- [The task]:
Take the data and return it in full. Change nothing.

- [Records for the task]:

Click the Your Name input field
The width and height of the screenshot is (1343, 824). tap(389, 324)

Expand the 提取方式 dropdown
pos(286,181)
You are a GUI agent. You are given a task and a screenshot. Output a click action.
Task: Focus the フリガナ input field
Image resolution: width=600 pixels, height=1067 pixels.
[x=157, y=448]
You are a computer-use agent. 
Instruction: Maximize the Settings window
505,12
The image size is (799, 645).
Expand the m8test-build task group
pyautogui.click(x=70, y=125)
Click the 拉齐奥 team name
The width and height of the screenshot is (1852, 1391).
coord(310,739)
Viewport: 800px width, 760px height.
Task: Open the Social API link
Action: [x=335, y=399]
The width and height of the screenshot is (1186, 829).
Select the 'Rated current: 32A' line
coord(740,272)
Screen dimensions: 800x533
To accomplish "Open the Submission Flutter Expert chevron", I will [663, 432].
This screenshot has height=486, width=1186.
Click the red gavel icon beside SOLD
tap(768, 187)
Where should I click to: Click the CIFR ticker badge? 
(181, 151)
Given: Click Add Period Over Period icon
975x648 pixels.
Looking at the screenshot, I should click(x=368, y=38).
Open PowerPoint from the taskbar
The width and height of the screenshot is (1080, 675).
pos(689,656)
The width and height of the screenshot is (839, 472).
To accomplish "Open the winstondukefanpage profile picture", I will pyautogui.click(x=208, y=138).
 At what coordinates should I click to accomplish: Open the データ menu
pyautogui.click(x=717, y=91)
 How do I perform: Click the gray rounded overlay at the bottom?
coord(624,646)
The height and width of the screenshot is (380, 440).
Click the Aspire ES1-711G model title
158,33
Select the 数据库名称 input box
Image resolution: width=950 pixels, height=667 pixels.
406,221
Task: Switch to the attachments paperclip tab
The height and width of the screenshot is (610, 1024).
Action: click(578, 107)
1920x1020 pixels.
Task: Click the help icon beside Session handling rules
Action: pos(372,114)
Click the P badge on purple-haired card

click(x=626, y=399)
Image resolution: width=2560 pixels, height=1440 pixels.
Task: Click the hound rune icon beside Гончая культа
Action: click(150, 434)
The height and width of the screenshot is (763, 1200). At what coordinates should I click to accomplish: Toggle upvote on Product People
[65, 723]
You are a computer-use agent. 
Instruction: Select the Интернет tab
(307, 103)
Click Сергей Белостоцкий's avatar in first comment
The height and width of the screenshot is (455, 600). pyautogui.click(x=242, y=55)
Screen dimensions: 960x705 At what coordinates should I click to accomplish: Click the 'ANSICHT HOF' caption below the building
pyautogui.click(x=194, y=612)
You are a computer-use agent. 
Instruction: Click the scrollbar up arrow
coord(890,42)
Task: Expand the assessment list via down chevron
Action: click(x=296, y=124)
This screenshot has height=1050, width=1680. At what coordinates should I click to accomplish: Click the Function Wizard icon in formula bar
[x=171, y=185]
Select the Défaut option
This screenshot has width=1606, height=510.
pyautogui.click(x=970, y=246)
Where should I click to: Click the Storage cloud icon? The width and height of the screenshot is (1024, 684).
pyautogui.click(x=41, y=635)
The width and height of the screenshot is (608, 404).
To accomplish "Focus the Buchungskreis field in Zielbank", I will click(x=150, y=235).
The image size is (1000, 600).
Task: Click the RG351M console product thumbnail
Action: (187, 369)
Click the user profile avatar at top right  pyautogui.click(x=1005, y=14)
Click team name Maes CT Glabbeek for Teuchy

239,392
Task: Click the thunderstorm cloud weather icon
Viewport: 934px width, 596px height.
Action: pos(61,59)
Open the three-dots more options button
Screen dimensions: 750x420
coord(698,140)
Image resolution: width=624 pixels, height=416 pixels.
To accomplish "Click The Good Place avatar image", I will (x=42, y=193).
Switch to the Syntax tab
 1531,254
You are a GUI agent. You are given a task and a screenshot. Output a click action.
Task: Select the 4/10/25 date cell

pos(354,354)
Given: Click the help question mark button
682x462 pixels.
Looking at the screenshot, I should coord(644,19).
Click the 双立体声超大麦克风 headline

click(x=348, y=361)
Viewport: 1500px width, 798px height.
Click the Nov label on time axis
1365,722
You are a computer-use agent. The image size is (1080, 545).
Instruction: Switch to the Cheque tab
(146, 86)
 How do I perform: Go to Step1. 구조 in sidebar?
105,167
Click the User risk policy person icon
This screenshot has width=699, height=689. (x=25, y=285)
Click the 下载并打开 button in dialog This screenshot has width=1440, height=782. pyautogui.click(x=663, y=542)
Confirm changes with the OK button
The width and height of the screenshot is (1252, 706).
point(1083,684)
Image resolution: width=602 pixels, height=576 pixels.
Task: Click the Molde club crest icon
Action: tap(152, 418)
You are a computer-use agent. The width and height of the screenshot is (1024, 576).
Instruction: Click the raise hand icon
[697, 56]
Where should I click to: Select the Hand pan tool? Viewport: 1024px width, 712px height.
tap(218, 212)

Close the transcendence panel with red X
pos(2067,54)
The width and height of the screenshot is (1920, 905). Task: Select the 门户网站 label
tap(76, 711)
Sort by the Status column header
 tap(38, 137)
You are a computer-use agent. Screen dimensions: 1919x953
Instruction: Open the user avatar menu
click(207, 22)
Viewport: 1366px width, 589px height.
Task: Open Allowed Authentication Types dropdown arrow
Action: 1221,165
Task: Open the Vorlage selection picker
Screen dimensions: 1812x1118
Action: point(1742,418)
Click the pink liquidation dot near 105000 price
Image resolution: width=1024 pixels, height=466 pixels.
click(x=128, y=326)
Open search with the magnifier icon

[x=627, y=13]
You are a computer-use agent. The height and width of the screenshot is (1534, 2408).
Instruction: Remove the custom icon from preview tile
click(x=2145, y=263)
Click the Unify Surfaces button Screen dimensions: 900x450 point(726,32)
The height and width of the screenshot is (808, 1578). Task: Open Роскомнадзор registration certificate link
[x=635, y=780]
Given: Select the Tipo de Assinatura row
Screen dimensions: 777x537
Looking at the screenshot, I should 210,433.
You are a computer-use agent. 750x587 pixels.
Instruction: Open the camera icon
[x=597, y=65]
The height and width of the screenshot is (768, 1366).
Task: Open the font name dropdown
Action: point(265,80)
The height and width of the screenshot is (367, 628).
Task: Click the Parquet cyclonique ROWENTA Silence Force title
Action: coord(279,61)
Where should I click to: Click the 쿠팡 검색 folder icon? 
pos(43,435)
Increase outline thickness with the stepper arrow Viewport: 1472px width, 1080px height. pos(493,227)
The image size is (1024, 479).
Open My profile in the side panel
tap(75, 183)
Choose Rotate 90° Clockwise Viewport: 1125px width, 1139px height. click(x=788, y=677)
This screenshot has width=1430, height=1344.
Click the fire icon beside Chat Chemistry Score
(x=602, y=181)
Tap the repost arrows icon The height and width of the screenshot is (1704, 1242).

- [Reply]:
Click the Your Name input field
The width and height of the screenshot is (1343, 824). tap(389, 324)

Expand the 提取方式 dropdown
pos(286,181)
You are a GUI agent. You are given a task and a screenshot. Output a click action.
Task: Focus the フリガナ input field
Image resolution: width=600 pixels, height=1067 pixels.
[x=157, y=448]
You are a computer-use agent. 
Instruction: Maximize the Settings window
505,12
The image size is (799, 645).
Expand the m8test-build task group
pyautogui.click(x=70, y=125)
Click the 拉齐奥 team name
The width and height of the screenshot is (1852, 1391).
coord(310,739)
Viewport: 800px width, 760px height.
Task: Open the Social API link
Action: [x=335, y=399]
The width and height of the screenshot is (1186, 829).
Select the 'Rated current: 32A' line
coord(740,272)
Screen dimensions: 800x533
To accomplish "Open the Submission Flutter Expert chevron", I will [663, 432].
This screenshot has height=486, width=1186.
Click the red gavel icon beside SOLD
tap(768, 187)
Where should I click to: Click the CIFR ticker badge? 
(181, 151)
Given: Click Add Period Over Period icon
975x648 pixels.
Looking at the screenshot, I should click(x=368, y=38).
Open PowerPoint from the taskbar
The width and height of the screenshot is (1080, 675).
pos(689,656)
The width and height of the screenshot is (839, 472).
To accomplish "Open the winstondukefanpage profile picture", I will pyautogui.click(x=208, y=138).
 At what coordinates should I click to accomplish: Open the データ menu
pyautogui.click(x=717, y=91)
 How do I perform: Click the gray rounded overlay at the bottom?
coord(624,646)
The height and width of the screenshot is (380, 440).
Click the Aspire ES1-711G model title
158,33
Select the 数据库名称 input box
Image resolution: width=950 pixels, height=667 pixels.
406,221
Task: Switch to the attachments paperclip tab
The height and width of the screenshot is (610, 1024).
Action: click(578, 107)
1920x1020 pixels.
Task: Click the help icon beside Session handling rules
Action: pos(372,114)
Click the P badge on purple-haired card

click(x=626, y=399)
Image resolution: width=2560 pixels, height=1440 pixels.
Task: Click the hound rune icon beside Гончая культа
Action: click(150, 434)
The height and width of the screenshot is (763, 1200). At what coordinates should I click to accomplish: Toggle upvote on Product People
[65, 723]
You are a computer-use agent. 
Instruction: Select the Интернет tab
(307, 103)
Click Сергей Белостоцкий's avatar in first comment
The height and width of the screenshot is (455, 600). pyautogui.click(x=242, y=55)
Screen dimensions: 960x705 At what coordinates should I click to accomplish: Click the 'ANSICHT HOF' caption below the building
pyautogui.click(x=194, y=612)
You are a computer-use agent. 
Instruction: Click the scrollbar up arrow
coord(890,42)
Task: Expand the assessment list via down chevron
Action: click(x=296, y=124)
This screenshot has height=1050, width=1680. At what coordinates should I click to accomplish: Click the Function Wizard icon in formula bar
[x=171, y=185]
Select the Défaut option
This screenshot has width=1606, height=510.
pyautogui.click(x=970, y=246)
Where should I click to: Click the Storage cloud icon? The width and height of the screenshot is (1024, 684).
pyautogui.click(x=41, y=635)
The width and height of the screenshot is (608, 404).
To accomplish "Focus the Buchungskreis field in Zielbank", I will click(x=150, y=235).
The image size is (1000, 600).
Task: Click the RG351M console product thumbnail
Action: (187, 369)
Click the user profile avatar at top right  pyautogui.click(x=1005, y=14)
Click team name Maes CT Glabbeek for Teuchy

239,392
Task: Click the thunderstorm cloud weather icon
Viewport: 934px width, 596px height.
Action: pos(61,59)
Open the three-dots more options button
Screen dimensions: 750x420
coord(698,140)
Image resolution: width=624 pixels, height=416 pixels.
To accomplish "Click The Good Place avatar image", I will (x=42, y=193).
Switch to the Syntax tab
 1531,254
You are a GUI agent. You are given a task and a screenshot. Output a click action.
Task: Select the 4/10/25 date cell

pos(354,354)
Given: Click the help question mark button
682x462 pixels.
Looking at the screenshot, I should coord(644,19).
Click the 双立体声超大麦克风 headline

click(x=348, y=361)
Viewport: 1500px width, 798px height.
Click the Nov label on time axis
1365,722
You are a computer-use agent. The image size is (1080, 545).
Instruction: Switch to the Cheque tab
(146, 86)
 How do I perform: Go to Step1. 구조 in sidebar?
105,167
Click the User risk policy person icon
This screenshot has width=699, height=689. (x=25, y=285)
Click the 下载并打开 button in dialog This screenshot has width=1440, height=782. pyautogui.click(x=663, y=542)
Confirm changes with the OK button
The width and height of the screenshot is (1252, 706).
point(1083,684)
Image resolution: width=602 pixels, height=576 pixels.
Task: Click the Molde club crest icon
Action: tap(152, 418)
You are a computer-use agent. The width and height of the screenshot is (1024, 576).
Instruction: Click the raise hand icon
[697, 56]
Where should I click to: Select the Hand pan tool? Viewport: 1024px width, 712px height.
tap(218, 212)

Close the transcendence panel with red X
pos(2067,54)
The width and height of the screenshot is (1920, 905). Task: Select the 门户网站 label
tap(76, 711)
Sort by the Status column header
 tap(38, 137)
You are a computer-use agent. Screen dimensions: 1919x953
Instruction: Open the user avatar menu
click(207, 22)
Viewport: 1366px width, 589px height.
Task: Open Allowed Authentication Types dropdown arrow
Action: 1221,165
Task: Open the Vorlage selection picker
Screen dimensions: 1812x1118
Action: point(1742,418)
Click the pink liquidation dot near 105000 price
Image resolution: width=1024 pixels, height=466 pixels.
click(x=128, y=326)
Open search with the magnifier icon

[x=627, y=13]
You are a computer-use agent. The height and width of the screenshot is (1534, 2408).
Instruction: Remove the custom icon from preview tile
click(x=2145, y=263)
Click the Unify Surfaces button Screen dimensions: 900x450 point(726,32)
The height and width of the screenshot is (808, 1578). Task: Open Роскомнадзор registration certificate link
[x=635, y=780]
Given: Select the Tipo de Assinatura row
Screen dimensions: 777x537
Looking at the screenshot, I should 210,433.
You are a computer-use agent. 750x587 pixels.
Instruction: Open the camera icon
[x=597, y=65]
The height and width of the screenshot is (768, 1366).
Task: Open the font name dropdown
Action: point(265,80)
The height and width of the screenshot is (367, 628).
Task: Click the Parquet cyclonique ROWENTA Silence Force title
Action: coord(279,61)
Where should I click to: Click the 쿠팡 검색 folder icon? 
pos(43,435)
Increase outline thickness with the stepper arrow Viewport: 1472px width, 1080px height. pos(493,227)
The image size is (1024, 479).
Open My profile in the side panel
tap(75, 183)
Choose Rotate 90° Clockwise Viewport: 1125px width, 1139px height. click(x=788, y=677)
This screenshot has width=1430, height=1344.
Click the fire icon beside Chat Chemistry Score
(x=602, y=181)
Tap the repost arrows icon The height and width of the screenshot is (1704, 1242).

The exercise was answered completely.